Mindful Ministry Series – Nathan Sheets, MA '21
Nathan Sheets, MA ‘21
Master of Arts, Theology & Pastoral Ministries
Executive Director at The Center
As someone who is currently a practitioner of homeless-services, and heavily influenced by Catholic Social Teaching and Jesuit spirituality, I began my journey in higher-education at Santa Clara University by exploring which programs would allow me to keep my growing family and my full-time leadership position at a homeless services non-profit in Los Angeles. That’s when I came across the Graduate Program in Pastoral Ministries (GPPM).
A remote, cohort-based opportunity to study theology, and ministry practices through a social justice lens was exactly what I was seeking, and the GPPM community at Santa Clara University gave me that opportunity and more.
In my quest, I found Dr. Joseph Morris and Lynne Lukenbill to be so helpful and supportive. I quickly felt connected, even with my concern regarding the financial and time investments it would take to complete the program.
As a member of the Los Angeles cohort, I was immediately inspired by the program, the faculty, and my peers even without being present on SCU’s campus. It all began with Dr. Fred Parella’s Fundamental Theology course that gave me a perfect grounding for what was to come. Throughout my time in the GPPM, I felt a deep sense of gratitude from being in the company of pastoral ministers (mostly women) who facilitated peace and justice through their rooted faith in the Church and the Gospel. I can’t express enough how much the deep trust of the women in this program (especially my classmates) meant to me. They consistently made me feel supported, loved, and valued. The professors did the same through emphasizing that our courses were not just to be accomplished to earn a degree, but also helpful in our overall faith and ministry journeys.
Ironically, it wasn’t until I was nearly finished w/ the program that I actually set foot on the campus at Santa Clara University, but when I did, I felt a deep appreciation for the campus and its role in my personal transformation; a feeling I know I am not alone in experiencing.
My biggest takeaways from the program, in no particular order, are:
- Interrelationship – Learning about the intricate relationship between God’s people, the earth, and the responsibility as a Christian for stewardship of all Creation is a gift this program has given me, that will leave a lasting impact.
- Transformation – The instruction itself was one of transformation in my journey of faith and in my understanding of the deep rooted connection of all creation to itself.
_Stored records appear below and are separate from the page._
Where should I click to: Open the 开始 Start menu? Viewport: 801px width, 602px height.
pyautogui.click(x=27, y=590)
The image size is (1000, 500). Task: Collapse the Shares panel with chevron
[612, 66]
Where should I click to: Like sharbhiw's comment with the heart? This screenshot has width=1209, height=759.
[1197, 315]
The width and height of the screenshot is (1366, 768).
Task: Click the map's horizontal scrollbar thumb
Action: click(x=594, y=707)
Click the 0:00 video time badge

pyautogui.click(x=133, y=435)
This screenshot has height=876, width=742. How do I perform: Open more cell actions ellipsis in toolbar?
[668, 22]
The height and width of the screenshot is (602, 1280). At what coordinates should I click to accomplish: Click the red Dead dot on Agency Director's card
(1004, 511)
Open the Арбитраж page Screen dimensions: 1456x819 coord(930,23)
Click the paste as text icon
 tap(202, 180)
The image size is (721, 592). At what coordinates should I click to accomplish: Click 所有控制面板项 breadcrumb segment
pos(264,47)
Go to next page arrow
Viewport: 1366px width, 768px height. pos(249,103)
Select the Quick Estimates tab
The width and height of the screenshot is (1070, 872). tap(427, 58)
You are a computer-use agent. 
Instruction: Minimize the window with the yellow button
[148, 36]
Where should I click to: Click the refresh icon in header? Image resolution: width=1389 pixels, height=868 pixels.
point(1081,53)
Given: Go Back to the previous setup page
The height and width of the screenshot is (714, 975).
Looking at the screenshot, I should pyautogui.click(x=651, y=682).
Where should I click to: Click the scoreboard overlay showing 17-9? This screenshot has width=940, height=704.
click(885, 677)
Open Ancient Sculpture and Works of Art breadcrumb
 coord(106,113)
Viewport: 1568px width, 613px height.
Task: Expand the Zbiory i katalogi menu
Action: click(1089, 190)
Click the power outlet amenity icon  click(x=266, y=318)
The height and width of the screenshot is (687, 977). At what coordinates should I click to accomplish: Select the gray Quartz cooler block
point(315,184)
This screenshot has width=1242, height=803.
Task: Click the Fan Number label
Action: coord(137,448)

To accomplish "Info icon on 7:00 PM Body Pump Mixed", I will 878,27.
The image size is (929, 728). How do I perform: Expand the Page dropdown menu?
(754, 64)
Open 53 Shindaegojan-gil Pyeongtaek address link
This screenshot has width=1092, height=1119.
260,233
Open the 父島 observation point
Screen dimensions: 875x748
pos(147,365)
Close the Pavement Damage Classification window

- Responsibility – As an executive director of a growing homeless services organization, I’ve felt an ongoing call to allow my experiences within the GPPM program to influence how we responsibly care for the people with whom we come into contact with at The Center.
- Progress through leadership – I was asked to ponder how we, as leaders, forge a better, deeper, and more holistic connection to each other, creation, and to ourselves. I’ve learned that seeing the divine in ourselves, and using that to help others, is something leaders should prioritize as we live and work in a very fragmented, and polarized world.
Lastly, as someone who was raised in a protestant household and educated in the public school system all the way through my undergraduate college degree, participating in the GPPM program at a prestigious private school like SCU was a unique opportunity. In hindsight, that opportunity now feels like another crucial step on my lifelong journey of growth.
I can’t share enough positive notes about my journey with Santa Clara University. It is my sincere hope, however, that these words help to gird the imaginations for all considering the investment of the GPPM and SCU. My prayer is for more folks to take a leap of faith and apply to this program. I promise they won’t regret it.